### Source
# use smoking wood for heat?



## westcoastjeff (Nov 29, 2010)

I have smoked only a few things so far on my Brinkman offset and am really in the early learning stage.  Thanks to the info from this site and the host, I smoked two turkeys on Thanksgiving that turned out very good.  Longest thing I smoked so far. After 7.5 hours they looked like the dryest toughest birds I have ever seen, but after an hour of foil-wrapped relaxing (the birds -not me) I was relieved to carve the tenderest and best tasting turkeys the 15 of us ever had.  It was hard to say a proper grace because all I could think about was how thankful I was that they did not taste anything like they looked!  Thanks for the advice.  BTW, smoking the birds can make you a hero with your wife for another reason: it frees up the oven for all the craziness that is required to prepare the rest of the food for 15 people.

I was wondering if any of you have figured out how to use smoking wood for the heat source.  I can't control what kind of wood is in the hardwood charcoal except for mesquite but I have a half cord of pecan -so about a month ago I tried smoking by burning the pecan wood in a nearby weber until it did not flame and transferring it to the fire box.  Even though there was nearly the same flame produced as using charcoal and wet chunks, the flavor was harsh, not sweet.  I know there is a method for making charcoal using two nested modifed steel drums but I was hoping for something easier.


----------



## mballi3011 (Nov 29, 2010)

Now there are alot of folks here that use wood for the heat source for there smokers. We all them stick burners. You really can't use them for a heat source in a weber to say or any other grills for it burns to hot for one. Can you swing into Roll Call and introduce yourself and your equipment  and then we can give oyu the big howdy that we like to give to new members.


----------



## bbally (Nov 29, 2010)

You need to be able to get some throughput to handle using raw seasoned wood for heat and smoke.  I have several stickburners that do it well.

On my own webers I pull the charcoal from my stickburners and use it.

Webers make to much creosote using real wood, not enough airflow.


----------



## westcoastjeff (Nov 29, 2010)

Thanks for the explanation. Here is a photo of the stuff I used a month ago. The weber (you really can't throw one away no matter how old) is attempting to make
	

		
			
		

		
	






	

		
			
		

		
	
  charcoal from the pecan and the coals are to get the thing started.

So is it realistic to mount a bigger fire box on there and a larger diameter and higher chimney to get the airflow for sticks?


----------



## marlin009 (Nov 29, 2010)

bbally said:


> You need to be able to get some throughput to handle using raw seasoned wood for heat and smoke.  I have several stickburners that do it well.
> 
> On my own webers I pull the charcoal from my stickburners and use it.
> 
> Webers make to much creosote using real wood, not enough airflow.


I just "Toured the Rig". All I can say is WOW!!! Ok, DAMN too!! Very nice sir! 
	

	
	
		
		



		
		
	


	





It pays to look at the links in people's signatures.


----------



## sqwib (Nov 30, 2010)

Your smoker looks similar in size to mine.

What I have learned is to make the splits very small and maintain a small fire.

My splits are about 9" long and about 1-1/2 x 1-1/2" .

I will start a fire and use a few full splits to start a decent coal base, then add the smaller splits every half hour or so alternating the position, if the temp starts to drop I'll add 2 splits.

### What the task requires
Pull from the smoking-wood thread the passage that runs from "It pays to look" up to and including "a small fire.", copied word for word.

### Supplied data
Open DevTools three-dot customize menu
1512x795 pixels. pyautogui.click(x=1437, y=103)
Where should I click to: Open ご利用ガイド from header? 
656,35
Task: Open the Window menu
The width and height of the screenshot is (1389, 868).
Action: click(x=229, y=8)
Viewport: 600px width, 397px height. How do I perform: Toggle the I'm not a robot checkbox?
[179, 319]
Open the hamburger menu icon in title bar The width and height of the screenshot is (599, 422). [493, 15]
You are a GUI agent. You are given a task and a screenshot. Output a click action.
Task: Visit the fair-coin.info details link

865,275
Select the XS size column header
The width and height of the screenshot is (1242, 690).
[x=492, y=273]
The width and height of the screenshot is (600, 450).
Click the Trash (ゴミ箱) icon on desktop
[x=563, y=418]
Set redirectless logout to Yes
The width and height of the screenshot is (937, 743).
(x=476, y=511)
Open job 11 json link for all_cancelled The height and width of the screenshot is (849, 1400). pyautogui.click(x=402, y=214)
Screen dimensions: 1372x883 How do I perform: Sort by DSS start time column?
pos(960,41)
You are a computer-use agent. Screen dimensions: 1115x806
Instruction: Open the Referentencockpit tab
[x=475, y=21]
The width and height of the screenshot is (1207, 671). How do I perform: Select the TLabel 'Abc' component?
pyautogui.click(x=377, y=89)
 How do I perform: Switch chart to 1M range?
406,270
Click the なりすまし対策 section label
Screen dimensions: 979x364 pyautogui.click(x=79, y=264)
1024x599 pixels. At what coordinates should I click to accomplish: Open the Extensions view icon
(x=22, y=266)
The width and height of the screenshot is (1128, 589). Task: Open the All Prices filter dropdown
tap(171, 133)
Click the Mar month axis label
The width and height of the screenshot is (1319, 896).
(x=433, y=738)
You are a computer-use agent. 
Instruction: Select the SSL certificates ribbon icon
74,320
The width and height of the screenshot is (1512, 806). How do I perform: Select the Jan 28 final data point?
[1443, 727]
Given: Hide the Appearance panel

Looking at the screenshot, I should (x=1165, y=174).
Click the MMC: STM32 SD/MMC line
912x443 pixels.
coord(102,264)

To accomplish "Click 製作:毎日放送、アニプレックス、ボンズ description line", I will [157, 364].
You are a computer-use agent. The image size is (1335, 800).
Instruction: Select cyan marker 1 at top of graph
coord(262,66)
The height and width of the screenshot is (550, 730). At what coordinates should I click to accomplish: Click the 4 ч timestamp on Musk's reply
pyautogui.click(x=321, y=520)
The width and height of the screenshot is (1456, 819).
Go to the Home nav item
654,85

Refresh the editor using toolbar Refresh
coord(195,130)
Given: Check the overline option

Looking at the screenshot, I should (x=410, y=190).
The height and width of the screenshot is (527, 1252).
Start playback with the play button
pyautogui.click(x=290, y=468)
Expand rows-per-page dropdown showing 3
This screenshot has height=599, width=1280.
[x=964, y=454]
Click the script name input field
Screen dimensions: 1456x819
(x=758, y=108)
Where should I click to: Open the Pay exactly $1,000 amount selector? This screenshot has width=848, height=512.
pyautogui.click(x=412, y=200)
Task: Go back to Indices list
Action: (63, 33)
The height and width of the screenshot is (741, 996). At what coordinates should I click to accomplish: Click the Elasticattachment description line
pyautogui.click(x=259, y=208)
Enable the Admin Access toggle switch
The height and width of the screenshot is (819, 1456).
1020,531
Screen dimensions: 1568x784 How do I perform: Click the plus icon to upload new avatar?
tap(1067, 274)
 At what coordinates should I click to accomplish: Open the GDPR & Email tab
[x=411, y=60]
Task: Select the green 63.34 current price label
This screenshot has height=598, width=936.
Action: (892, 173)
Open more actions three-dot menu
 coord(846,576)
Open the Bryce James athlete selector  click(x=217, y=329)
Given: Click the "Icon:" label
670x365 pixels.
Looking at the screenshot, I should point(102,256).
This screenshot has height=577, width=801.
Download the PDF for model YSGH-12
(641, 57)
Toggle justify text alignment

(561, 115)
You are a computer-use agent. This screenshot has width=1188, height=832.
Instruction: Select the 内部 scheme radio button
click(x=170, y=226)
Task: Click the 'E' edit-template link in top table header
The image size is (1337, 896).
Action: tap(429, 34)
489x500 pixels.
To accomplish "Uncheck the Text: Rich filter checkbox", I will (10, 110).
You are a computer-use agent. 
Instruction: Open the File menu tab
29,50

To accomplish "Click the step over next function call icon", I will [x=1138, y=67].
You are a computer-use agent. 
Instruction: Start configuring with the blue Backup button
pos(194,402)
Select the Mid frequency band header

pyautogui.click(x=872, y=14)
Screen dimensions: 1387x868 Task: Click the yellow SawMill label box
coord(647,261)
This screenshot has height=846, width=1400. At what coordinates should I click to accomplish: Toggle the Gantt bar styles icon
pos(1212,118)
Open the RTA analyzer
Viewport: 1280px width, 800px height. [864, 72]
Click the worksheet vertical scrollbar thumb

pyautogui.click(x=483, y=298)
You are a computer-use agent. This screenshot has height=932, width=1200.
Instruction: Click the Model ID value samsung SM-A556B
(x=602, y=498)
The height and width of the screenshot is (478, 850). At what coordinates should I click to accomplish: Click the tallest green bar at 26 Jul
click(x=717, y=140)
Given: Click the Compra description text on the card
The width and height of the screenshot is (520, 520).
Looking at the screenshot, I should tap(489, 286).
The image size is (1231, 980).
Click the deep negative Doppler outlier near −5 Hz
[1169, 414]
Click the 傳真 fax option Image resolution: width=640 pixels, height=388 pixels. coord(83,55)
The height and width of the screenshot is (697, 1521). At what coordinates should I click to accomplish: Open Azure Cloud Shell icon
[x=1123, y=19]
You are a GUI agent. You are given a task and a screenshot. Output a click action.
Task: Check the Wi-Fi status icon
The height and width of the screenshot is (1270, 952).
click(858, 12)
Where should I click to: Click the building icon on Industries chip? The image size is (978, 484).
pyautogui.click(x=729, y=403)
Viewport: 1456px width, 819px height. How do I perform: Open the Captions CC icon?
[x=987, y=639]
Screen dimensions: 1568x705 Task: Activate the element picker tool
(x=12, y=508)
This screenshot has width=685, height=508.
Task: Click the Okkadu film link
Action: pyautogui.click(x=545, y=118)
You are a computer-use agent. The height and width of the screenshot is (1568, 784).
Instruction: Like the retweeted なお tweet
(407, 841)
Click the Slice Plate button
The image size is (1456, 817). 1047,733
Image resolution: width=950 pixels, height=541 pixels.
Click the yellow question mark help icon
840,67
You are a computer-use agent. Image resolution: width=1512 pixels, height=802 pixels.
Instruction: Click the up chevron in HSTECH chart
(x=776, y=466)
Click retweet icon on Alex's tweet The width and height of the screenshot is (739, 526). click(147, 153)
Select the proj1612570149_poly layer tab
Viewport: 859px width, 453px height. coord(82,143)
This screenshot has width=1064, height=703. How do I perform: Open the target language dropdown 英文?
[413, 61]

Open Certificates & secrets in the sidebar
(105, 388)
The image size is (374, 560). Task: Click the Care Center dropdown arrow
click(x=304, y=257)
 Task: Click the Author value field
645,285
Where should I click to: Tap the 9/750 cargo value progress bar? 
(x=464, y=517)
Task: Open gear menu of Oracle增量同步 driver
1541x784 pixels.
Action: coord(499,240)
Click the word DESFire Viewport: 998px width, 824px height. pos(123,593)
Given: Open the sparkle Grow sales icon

### Solved problem
It pays to look at the links in people's signatures.


----------



## sqwib (Nov 30, 2010)

Your smoker looks similar in size to mine.

What I have learned is to make the splits very small and maintain a small fire.